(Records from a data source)
:::
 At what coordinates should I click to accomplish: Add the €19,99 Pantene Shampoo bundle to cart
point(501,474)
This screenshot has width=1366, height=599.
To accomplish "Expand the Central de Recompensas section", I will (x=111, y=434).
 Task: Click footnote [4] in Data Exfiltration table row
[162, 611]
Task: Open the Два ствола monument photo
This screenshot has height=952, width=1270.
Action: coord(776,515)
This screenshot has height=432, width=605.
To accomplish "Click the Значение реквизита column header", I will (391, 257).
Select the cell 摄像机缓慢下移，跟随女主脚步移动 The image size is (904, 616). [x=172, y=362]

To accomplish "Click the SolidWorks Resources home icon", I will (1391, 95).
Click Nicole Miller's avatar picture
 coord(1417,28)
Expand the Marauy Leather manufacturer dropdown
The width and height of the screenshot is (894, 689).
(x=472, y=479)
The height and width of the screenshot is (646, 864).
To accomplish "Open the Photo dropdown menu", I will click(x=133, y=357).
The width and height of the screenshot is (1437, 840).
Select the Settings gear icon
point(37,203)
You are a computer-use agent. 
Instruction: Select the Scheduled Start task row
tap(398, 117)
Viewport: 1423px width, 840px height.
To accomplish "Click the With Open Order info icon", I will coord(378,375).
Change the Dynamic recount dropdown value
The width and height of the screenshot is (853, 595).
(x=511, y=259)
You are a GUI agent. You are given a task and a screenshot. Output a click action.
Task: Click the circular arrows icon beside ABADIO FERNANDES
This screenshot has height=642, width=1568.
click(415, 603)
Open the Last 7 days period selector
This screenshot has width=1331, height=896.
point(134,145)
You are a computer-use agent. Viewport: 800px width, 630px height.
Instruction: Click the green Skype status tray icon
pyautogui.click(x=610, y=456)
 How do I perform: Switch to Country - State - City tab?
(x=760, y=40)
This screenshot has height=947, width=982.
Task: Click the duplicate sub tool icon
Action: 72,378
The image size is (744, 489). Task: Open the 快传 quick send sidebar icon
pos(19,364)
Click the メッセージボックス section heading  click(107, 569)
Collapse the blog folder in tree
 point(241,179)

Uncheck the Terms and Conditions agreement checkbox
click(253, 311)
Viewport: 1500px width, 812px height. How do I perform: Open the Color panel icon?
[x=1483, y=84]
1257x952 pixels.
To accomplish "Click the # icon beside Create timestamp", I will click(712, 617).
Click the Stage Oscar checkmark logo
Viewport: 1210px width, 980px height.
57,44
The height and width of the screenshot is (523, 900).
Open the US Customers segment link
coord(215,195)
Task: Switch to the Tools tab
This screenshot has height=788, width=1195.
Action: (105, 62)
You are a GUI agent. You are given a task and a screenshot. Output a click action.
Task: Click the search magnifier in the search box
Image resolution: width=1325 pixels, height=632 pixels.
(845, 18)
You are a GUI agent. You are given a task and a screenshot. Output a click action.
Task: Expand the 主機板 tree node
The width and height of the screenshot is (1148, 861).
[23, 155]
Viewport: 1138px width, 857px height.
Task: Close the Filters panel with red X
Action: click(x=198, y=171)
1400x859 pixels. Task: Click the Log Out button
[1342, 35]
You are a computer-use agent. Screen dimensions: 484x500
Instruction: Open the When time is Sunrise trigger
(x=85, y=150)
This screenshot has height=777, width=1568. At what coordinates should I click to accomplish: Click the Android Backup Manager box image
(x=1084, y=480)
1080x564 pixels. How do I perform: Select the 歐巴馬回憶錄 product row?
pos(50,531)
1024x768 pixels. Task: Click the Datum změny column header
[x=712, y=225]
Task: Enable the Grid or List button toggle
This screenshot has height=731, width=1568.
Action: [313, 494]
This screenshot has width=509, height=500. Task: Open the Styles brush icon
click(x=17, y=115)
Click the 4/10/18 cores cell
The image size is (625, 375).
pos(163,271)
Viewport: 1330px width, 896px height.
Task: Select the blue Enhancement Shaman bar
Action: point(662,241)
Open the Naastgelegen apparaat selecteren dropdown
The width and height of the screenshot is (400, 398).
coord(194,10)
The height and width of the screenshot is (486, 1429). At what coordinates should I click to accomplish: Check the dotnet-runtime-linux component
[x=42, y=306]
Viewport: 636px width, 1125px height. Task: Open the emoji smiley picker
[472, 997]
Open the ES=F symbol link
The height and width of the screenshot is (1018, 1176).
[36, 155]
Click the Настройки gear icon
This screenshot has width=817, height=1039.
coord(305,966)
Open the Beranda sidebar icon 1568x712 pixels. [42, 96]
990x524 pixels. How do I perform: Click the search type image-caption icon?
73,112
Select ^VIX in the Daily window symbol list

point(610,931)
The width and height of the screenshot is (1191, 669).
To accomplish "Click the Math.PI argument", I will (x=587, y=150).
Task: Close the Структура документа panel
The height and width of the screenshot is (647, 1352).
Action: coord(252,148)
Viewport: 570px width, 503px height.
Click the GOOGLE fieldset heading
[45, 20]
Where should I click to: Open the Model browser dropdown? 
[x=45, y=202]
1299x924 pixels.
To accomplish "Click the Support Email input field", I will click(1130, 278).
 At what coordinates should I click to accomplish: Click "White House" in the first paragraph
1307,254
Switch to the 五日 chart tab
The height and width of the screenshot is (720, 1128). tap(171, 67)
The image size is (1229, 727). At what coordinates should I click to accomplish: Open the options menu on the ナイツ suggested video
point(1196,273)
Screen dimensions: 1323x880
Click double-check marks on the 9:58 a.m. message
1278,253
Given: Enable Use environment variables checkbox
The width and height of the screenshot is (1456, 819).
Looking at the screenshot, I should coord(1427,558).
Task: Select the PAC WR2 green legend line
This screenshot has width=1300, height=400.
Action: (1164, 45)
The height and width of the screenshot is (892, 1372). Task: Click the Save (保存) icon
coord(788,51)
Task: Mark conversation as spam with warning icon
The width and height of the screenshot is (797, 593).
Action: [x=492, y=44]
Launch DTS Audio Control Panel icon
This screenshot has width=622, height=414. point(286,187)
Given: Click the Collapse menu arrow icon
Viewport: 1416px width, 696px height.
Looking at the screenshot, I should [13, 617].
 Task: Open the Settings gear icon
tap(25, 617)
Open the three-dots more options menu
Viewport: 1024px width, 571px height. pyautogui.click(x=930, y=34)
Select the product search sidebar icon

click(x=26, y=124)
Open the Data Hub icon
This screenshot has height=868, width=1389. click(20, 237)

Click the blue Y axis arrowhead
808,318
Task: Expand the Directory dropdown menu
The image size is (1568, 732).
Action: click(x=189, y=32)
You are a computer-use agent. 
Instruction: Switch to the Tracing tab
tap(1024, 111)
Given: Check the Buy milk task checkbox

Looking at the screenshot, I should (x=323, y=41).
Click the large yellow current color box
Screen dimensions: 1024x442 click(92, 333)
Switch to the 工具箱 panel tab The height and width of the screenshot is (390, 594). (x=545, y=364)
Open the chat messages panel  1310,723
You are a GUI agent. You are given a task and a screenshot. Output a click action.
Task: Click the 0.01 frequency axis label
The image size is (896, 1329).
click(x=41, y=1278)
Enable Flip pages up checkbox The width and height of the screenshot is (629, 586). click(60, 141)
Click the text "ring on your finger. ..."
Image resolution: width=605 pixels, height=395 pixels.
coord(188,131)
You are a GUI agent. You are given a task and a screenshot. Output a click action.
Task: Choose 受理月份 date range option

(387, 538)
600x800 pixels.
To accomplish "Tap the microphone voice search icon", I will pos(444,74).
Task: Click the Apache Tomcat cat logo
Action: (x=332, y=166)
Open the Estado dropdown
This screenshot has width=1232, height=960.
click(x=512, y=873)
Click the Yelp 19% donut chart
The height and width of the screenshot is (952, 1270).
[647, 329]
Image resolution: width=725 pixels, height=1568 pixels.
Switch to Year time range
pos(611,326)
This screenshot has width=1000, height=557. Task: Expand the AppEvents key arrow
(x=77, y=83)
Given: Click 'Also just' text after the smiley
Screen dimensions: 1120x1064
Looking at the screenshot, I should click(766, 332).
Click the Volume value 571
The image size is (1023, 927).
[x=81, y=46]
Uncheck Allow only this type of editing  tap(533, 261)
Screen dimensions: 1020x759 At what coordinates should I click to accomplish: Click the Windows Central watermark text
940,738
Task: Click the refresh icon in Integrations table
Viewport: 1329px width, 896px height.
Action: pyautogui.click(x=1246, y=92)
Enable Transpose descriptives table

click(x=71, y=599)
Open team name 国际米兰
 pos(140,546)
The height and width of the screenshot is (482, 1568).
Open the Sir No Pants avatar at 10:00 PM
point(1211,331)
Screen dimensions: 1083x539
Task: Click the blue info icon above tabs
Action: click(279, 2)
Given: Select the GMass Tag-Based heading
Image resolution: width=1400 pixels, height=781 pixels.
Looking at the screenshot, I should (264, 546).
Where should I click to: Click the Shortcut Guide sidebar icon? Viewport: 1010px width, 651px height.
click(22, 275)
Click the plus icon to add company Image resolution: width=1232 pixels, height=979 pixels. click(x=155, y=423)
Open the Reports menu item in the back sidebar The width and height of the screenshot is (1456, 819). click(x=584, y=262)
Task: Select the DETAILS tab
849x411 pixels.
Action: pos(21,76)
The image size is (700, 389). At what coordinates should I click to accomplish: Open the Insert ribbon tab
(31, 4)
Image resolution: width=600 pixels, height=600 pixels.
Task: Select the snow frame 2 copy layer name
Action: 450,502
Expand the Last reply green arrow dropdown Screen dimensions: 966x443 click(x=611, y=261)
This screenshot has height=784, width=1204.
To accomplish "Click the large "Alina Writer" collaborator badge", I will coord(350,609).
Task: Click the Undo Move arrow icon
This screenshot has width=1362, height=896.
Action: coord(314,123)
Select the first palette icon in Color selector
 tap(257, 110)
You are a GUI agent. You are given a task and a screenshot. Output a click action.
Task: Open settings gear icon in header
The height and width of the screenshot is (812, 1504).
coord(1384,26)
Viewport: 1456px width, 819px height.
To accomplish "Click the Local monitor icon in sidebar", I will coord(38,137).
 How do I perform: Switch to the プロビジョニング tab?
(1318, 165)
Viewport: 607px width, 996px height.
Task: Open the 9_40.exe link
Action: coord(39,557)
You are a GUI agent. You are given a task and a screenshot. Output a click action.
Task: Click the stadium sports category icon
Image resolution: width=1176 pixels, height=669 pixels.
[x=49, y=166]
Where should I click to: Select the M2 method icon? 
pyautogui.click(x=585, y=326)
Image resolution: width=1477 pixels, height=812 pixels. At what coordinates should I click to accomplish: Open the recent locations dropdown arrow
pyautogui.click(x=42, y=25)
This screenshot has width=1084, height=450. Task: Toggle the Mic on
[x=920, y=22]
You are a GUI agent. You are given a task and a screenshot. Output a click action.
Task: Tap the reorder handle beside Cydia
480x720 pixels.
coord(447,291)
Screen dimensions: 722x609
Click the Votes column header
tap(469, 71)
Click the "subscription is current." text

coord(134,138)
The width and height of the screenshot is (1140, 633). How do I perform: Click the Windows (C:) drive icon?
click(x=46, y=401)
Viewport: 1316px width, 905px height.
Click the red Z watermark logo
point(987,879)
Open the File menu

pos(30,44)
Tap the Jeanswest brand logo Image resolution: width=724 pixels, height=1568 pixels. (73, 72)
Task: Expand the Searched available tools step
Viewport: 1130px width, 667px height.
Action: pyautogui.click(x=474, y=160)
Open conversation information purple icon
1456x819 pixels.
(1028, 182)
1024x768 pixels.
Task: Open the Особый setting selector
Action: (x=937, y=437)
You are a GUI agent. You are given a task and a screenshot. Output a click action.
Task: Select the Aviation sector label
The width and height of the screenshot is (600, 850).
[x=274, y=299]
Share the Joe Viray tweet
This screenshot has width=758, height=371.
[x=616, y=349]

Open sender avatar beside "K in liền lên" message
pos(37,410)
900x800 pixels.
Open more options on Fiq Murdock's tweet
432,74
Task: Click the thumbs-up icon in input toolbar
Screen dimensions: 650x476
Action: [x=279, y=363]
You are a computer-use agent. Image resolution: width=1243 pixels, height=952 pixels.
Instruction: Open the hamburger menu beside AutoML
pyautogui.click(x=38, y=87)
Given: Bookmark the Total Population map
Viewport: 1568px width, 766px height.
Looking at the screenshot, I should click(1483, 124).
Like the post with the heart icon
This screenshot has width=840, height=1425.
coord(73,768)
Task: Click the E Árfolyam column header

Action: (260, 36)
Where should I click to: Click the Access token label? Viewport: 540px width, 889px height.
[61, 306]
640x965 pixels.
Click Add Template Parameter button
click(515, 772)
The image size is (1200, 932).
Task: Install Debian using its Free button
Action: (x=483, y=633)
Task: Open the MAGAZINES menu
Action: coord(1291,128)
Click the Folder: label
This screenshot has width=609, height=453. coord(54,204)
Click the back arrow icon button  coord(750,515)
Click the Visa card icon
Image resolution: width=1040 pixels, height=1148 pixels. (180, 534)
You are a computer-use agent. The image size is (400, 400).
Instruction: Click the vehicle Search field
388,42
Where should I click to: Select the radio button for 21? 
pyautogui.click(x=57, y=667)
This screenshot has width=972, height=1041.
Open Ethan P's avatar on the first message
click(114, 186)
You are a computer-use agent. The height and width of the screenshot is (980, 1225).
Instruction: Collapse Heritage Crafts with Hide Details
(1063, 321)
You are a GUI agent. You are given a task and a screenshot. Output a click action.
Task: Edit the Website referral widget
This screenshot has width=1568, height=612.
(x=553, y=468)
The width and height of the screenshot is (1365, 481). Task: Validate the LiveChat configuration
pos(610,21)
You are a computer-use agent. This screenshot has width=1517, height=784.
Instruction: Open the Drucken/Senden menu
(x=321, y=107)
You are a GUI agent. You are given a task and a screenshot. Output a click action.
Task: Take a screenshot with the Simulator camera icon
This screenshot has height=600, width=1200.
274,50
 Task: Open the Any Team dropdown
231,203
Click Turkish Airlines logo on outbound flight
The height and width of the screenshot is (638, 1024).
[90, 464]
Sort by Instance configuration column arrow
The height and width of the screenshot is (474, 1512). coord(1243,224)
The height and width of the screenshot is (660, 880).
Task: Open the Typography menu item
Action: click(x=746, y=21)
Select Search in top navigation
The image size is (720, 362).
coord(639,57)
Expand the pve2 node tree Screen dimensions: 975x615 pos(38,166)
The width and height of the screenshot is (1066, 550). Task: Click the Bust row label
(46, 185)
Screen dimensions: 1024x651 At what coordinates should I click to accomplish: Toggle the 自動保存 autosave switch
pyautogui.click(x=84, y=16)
:::
The problem => Rewrite everything from the start of the listing above down to the line containing "point(241,179)", replacing "Settings" with "Preferences" and leaving all else unchanged.

Expected output =>
 At what coordinates should I click to accomplish: Add the €19,99 Pantene Shampoo bundle to cart
point(501,474)
This screenshot has width=1366, height=599.
To accomplish "Expand the Central de Recompensas section", I will (x=111, y=434).
 Task: Click footnote [4] in Data Exfiltration table row
[162, 611]
Task: Open the Два ствола monument photo
This screenshot has height=952, width=1270.
Action: coord(776,515)
This screenshot has height=432, width=605.
To accomplish "Click the Значение реквизита column header", I will (391, 257).
Select the cell 摄像机缓慢下移，跟随女主脚步移动 The image size is (904, 616). [x=172, y=362]

To accomplish "Click the SolidWorks Resources home icon", I will (1391, 95).
Click Nicole Miller's avatar picture
 coord(1417,28)
Expand the Marauy Leather manufacturer dropdown
The width and height of the screenshot is (894, 689).
(x=472, y=479)
The height and width of the screenshot is (646, 864).
To accomplish "Open the Photo dropdown menu", I will click(x=133, y=357).
The width and height of the screenshot is (1437, 840).
Select the Preferences gear icon
point(37,203)
You are a computer-use agent. 
Instruction: Select the Scheduled Start task row
tap(398, 117)
Viewport: 1423px width, 840px height.
To accomplish "Click the With Open Order info icon", I will coord(378,375).
Change the Dynamic recount dropdown value
The width and height of the screenshot is (853, 595).
(x=511, y=259)
You are a GUI agent. You are given a task and a screenshot. Output a click action.
Task: Click the circular arrows icon beside ABADIO FERNANDES
This screenshot has height=642, width=1568.
click(415, 603)
Open the Last 7 days period selector
This screenshot has width=1331, height=896.
point(134,145)
You are a computer-use agent. Viewport: 800px width, 630px height.
Instruction: Click the green Skype status tray icon
pyautogui.click(x=610, y=456)
 How do I perform: Switch to Country - State - City tab?
(x=760, y=40)
This screenshot has height=947, width=982.
Task: Click the duplicate sub tool icon
Action: 72,378
The image size is (744, 489). Task: Open the 快传 quick send sidebar icon
pos(19,364)
Click the メッセージボックス section heading  click(107, 569)
Collapse the blog folder in tree
 point(241,179)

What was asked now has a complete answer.